* SUPPLIED TEXT:

***

The cause which gives rise to this variety of complexion is difficult to discover. It can hardly be ascribed entirely to difference of climate or of race. It must be observed that, in general, the appearance of fair complexion is connected with greater stature and a larger and more vigorous frame than that which is prevalent in the darker tribes or families. Von Buch remarks that the cause of this variation is very obvious. It lies in the difference of external circumstances and agencies, which depends not on local but on moral conditions. The Finns are well fed and warmly clothed, and sheltered from the inclemency of the winter cold, of which they further lessen the effect on their constitution by the frequent use of hot baths. The Laplander, as Von Buch observes, never keeps himself in a degree of temperature sufficient for the full developement of physical life. The same conditions which give rise to the difference of stature, since the two phenomena occur together, may be supposed to occasion also the variety of complexion. It seems here as if the appearance of the xanthous variety, with a fair, florid complexion, was the result or accompaniment of a greater degree of vigour in physical life, and a more ample developement of the body, and particularly of the sanguiferous system. Perhaps this state of the constitution and bodily growth is connected with the abode of the parents and the birth of the infant, in a cold climate. The adaptation of such a habit of body is evident. But when the cold is extreme and nutrition is defective, this additional degree of vigour and developement is not given to the bodily frame. Nature has not power, with such defective means, to accomplish it.

***

Stored records:

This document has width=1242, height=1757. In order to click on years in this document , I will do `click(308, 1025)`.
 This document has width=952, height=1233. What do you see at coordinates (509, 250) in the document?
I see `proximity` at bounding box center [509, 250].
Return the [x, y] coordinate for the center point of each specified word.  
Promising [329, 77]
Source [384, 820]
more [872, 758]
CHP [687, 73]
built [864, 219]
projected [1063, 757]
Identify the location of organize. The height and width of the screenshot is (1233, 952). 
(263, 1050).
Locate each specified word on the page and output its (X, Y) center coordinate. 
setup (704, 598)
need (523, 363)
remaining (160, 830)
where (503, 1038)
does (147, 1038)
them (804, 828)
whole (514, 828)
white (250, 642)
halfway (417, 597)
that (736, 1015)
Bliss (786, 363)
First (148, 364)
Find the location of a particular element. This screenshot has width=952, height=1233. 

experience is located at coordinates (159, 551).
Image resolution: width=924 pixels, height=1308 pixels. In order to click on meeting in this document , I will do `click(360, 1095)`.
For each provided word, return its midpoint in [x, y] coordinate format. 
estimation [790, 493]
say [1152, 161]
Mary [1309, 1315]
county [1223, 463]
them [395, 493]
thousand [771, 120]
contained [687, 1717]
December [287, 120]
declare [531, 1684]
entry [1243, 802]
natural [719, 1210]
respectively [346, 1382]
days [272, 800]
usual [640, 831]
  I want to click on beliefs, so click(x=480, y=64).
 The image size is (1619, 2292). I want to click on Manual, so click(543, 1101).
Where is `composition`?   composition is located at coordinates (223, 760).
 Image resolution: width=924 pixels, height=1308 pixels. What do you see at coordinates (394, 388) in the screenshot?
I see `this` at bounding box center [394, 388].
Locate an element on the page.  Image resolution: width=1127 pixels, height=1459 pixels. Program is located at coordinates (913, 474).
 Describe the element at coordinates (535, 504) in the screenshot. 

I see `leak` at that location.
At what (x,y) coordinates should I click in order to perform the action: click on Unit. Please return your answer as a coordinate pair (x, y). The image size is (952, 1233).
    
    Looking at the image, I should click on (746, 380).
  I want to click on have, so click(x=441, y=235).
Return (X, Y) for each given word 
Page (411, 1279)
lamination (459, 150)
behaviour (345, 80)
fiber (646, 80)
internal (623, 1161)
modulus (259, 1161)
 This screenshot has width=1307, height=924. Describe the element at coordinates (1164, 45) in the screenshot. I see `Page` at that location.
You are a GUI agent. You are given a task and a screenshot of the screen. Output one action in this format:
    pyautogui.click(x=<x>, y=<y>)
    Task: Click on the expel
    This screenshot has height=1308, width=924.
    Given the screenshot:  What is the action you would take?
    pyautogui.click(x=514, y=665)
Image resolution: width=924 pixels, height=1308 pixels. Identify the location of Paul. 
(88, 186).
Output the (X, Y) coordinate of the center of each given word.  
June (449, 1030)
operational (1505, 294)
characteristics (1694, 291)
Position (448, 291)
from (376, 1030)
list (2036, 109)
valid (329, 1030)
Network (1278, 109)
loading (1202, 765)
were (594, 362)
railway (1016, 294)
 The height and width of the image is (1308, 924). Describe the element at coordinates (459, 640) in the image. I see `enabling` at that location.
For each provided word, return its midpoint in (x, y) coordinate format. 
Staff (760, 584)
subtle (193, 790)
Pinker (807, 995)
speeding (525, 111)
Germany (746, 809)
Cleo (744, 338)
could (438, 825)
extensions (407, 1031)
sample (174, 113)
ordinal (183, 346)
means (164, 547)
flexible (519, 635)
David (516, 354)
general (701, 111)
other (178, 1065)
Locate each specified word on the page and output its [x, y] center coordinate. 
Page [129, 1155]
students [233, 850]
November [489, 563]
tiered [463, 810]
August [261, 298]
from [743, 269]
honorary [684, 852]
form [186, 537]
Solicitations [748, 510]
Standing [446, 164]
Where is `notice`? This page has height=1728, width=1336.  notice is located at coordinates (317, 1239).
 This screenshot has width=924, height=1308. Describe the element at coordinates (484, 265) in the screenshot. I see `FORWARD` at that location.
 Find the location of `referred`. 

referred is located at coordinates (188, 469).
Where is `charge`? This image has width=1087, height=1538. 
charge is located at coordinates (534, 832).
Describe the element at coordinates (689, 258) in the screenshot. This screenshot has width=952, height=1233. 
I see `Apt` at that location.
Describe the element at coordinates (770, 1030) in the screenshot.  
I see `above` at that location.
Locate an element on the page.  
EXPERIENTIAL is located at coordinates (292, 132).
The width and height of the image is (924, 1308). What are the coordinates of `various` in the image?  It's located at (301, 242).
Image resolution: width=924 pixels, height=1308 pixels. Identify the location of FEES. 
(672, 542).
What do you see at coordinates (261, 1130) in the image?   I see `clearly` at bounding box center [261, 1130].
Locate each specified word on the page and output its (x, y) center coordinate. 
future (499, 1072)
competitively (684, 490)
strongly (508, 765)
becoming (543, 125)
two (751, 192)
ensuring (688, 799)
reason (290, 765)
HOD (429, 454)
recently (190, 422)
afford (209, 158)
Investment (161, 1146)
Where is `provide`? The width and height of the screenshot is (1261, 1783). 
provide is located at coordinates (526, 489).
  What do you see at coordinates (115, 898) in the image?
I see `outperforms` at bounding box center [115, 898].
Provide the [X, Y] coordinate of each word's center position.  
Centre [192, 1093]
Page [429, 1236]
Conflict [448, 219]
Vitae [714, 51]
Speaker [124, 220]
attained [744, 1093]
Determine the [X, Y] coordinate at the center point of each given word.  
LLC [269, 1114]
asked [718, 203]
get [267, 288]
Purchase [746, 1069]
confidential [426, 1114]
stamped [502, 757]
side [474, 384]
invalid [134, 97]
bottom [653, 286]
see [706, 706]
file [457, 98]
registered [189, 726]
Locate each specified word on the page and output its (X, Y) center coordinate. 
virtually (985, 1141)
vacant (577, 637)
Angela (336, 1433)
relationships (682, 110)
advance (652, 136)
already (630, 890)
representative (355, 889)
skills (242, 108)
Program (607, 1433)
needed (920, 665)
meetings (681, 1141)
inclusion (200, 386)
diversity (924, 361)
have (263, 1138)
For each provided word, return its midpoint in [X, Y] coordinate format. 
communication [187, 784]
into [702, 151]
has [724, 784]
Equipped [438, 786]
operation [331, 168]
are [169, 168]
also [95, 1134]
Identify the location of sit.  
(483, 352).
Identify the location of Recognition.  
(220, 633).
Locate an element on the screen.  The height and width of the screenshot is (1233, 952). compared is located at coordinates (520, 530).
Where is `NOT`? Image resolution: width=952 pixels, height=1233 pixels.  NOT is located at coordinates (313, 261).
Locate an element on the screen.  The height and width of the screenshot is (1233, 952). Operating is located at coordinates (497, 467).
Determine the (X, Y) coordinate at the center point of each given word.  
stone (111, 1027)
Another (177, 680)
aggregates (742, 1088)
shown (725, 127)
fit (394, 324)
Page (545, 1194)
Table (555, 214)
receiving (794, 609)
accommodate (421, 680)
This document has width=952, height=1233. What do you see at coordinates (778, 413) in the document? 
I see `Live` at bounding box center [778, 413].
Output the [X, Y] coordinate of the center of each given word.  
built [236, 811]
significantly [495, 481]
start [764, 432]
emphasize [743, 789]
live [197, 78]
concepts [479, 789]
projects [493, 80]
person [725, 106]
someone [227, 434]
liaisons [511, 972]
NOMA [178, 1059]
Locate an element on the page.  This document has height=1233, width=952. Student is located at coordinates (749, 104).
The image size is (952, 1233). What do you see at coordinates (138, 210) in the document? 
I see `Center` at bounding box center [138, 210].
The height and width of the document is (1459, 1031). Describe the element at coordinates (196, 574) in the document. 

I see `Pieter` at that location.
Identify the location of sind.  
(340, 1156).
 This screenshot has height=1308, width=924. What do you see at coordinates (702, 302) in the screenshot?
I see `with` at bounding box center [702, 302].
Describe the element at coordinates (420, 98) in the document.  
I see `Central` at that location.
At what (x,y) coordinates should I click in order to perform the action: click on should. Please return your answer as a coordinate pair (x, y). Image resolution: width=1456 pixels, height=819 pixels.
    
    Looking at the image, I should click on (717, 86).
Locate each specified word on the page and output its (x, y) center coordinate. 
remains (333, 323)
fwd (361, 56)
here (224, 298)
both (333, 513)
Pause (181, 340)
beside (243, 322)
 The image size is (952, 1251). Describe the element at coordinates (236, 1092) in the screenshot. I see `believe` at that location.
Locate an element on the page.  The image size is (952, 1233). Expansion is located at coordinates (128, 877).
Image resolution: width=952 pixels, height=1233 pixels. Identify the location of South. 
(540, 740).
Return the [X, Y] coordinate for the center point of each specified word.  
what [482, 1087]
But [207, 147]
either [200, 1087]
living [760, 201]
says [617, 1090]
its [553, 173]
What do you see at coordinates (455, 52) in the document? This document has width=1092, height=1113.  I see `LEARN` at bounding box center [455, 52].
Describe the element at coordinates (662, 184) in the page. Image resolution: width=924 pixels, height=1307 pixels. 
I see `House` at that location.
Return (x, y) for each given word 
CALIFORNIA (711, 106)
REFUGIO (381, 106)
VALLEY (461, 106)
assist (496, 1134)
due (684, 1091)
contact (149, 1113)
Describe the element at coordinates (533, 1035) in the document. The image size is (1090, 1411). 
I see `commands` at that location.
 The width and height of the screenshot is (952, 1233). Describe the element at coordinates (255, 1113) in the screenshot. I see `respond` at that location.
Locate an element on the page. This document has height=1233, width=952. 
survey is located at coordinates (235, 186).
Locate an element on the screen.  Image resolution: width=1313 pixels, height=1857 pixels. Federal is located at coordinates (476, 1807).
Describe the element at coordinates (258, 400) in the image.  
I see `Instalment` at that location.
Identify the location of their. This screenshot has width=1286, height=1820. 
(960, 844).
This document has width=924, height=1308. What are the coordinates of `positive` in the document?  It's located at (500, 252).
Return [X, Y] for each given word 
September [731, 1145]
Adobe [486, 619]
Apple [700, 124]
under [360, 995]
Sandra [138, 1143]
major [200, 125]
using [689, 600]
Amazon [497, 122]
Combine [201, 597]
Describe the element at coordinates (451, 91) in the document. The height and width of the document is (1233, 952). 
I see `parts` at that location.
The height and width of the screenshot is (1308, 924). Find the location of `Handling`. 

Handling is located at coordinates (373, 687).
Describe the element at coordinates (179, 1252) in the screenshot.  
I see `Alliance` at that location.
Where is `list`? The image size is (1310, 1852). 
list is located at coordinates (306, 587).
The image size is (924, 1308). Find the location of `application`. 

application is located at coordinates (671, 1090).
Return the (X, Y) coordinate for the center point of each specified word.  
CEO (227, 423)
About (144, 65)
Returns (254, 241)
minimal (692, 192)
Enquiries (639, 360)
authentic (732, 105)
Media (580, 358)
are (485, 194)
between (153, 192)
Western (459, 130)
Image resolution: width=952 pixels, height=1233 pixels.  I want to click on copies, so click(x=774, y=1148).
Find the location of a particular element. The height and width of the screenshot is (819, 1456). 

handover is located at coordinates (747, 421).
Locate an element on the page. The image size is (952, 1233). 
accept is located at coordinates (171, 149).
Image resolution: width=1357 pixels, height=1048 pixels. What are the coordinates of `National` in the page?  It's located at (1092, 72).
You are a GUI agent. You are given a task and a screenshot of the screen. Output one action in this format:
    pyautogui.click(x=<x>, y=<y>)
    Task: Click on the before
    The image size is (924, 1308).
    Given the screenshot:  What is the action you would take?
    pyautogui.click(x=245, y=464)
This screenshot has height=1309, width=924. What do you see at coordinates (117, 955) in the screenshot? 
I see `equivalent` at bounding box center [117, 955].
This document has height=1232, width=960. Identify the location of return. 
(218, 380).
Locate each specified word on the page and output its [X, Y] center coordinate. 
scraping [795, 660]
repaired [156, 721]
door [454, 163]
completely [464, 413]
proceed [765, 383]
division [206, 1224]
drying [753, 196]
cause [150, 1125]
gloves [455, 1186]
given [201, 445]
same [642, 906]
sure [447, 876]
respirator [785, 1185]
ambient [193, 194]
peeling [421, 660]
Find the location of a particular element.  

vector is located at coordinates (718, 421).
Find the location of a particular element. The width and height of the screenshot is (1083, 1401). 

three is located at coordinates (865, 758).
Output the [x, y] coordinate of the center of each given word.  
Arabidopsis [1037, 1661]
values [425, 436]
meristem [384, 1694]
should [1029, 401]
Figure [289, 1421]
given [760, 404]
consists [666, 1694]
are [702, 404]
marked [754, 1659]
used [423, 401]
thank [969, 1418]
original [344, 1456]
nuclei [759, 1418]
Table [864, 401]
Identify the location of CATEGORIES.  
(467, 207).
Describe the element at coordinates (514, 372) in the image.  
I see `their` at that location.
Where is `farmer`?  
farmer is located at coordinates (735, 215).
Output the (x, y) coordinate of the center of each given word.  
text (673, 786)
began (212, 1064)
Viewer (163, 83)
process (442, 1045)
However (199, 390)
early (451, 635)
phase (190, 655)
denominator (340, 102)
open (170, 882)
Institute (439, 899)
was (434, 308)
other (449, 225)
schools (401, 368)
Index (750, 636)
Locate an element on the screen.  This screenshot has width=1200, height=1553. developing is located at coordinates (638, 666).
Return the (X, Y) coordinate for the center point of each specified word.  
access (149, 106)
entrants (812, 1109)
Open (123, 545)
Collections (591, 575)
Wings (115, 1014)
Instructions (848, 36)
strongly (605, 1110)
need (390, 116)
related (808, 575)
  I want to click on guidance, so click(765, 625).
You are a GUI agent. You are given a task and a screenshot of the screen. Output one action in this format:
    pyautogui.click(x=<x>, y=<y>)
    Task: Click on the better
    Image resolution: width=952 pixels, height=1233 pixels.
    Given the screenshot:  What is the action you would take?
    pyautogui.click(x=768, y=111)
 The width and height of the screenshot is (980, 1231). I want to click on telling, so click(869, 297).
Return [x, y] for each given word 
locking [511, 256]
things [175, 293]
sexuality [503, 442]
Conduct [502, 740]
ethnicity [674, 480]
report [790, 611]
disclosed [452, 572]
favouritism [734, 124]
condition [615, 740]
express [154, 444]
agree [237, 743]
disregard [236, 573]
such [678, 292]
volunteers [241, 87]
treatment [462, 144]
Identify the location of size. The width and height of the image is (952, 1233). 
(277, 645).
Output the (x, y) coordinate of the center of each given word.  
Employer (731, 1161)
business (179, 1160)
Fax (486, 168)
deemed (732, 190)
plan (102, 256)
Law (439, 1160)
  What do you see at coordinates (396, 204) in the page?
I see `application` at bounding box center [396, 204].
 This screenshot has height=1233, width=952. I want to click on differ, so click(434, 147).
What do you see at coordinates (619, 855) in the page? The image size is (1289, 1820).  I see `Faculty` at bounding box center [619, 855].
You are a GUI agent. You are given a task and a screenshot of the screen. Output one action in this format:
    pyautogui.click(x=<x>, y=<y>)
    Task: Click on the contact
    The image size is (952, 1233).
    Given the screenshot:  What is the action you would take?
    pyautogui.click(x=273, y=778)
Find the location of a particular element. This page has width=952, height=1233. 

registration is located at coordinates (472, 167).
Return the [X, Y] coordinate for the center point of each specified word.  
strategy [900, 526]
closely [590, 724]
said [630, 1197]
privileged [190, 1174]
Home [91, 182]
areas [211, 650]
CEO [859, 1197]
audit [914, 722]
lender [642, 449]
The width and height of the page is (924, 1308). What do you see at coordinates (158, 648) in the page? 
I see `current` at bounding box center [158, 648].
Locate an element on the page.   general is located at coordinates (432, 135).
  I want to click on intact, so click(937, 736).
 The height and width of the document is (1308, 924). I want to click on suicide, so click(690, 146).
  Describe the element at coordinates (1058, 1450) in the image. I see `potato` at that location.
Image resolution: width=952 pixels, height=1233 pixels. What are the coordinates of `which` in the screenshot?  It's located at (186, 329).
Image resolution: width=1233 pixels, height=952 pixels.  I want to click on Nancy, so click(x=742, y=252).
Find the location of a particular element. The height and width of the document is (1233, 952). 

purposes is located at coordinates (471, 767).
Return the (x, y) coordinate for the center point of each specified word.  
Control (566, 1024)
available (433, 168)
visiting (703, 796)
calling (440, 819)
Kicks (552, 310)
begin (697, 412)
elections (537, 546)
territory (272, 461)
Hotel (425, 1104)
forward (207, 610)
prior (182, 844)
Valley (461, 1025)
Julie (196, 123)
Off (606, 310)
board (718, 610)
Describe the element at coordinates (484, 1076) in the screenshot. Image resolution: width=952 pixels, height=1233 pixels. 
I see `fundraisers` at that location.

***

* WHAT THIS EXERCISE ASKS:
1. In the passage on complexion, how do the Finns further lessen the effect of the winter cold on their constitution?
2. Name every condition of life that the passage on complexion attributes to the Finns.
3. Write the next part of the passage on complexion, picking up after its final sentence.

* TASK ANSWERS:
1. By the frequent use of hot baths.

2.
- Well fed
- Warmly clothed
- Sheltered from the inclemency of the winter cold
- Frequent use of hot baths

3.
It is not less important to notice the diversities which exist between these tribes in the form of body and the shape of the skull, in which every intermediate degree may be traced between the character of the Turanian races and the IndoAtlantic or European type. On this subject enough has been said in the preceding sections.

CHAPTER VI.

OF THE GERMAN NATIONS.

SECTION I.-General Survey.—Extent of Ancient Germany.

THE German nation, reckoned at the Christian era among barbarians and beyond the boundaries of the civilised world, had soon after the end of the fourth century achieved the conquest of the Roman empire. In moral energy the German race was so superior to the rest of mankind, and the Romanized nations were so prostrate before their arms, that the old stock of inhabitants might eventually have been exterminated from Europe, if German dynasties and German colonies established in conquered provinces had not changed the condition and renewed the vigour of the subdued people, among whom the new race formed for some centuries a military and noble caste. Franks and Alemans, and Burgundians and Visigoths in Gaul; Heruli, Goths, and Langobards in Italy; Suevi, and Vandals, and Ostrogoths in Spain, were in too small a proportion in the mass of the people to impress their language eventually on the conquered nations. In these countries the Latin idiom and the physical and moral characters of the old races have prevailed; and the great body of the people may be considered as descended from them. It was chiefly in Britain and on the Upper Rhine and towards Switzerland that a German population, properly so considered, encroached far on the boundaries which had previously limited the extent of that race, and in these countries Saxon and High German dialects became the vernacular and eventually the national speech.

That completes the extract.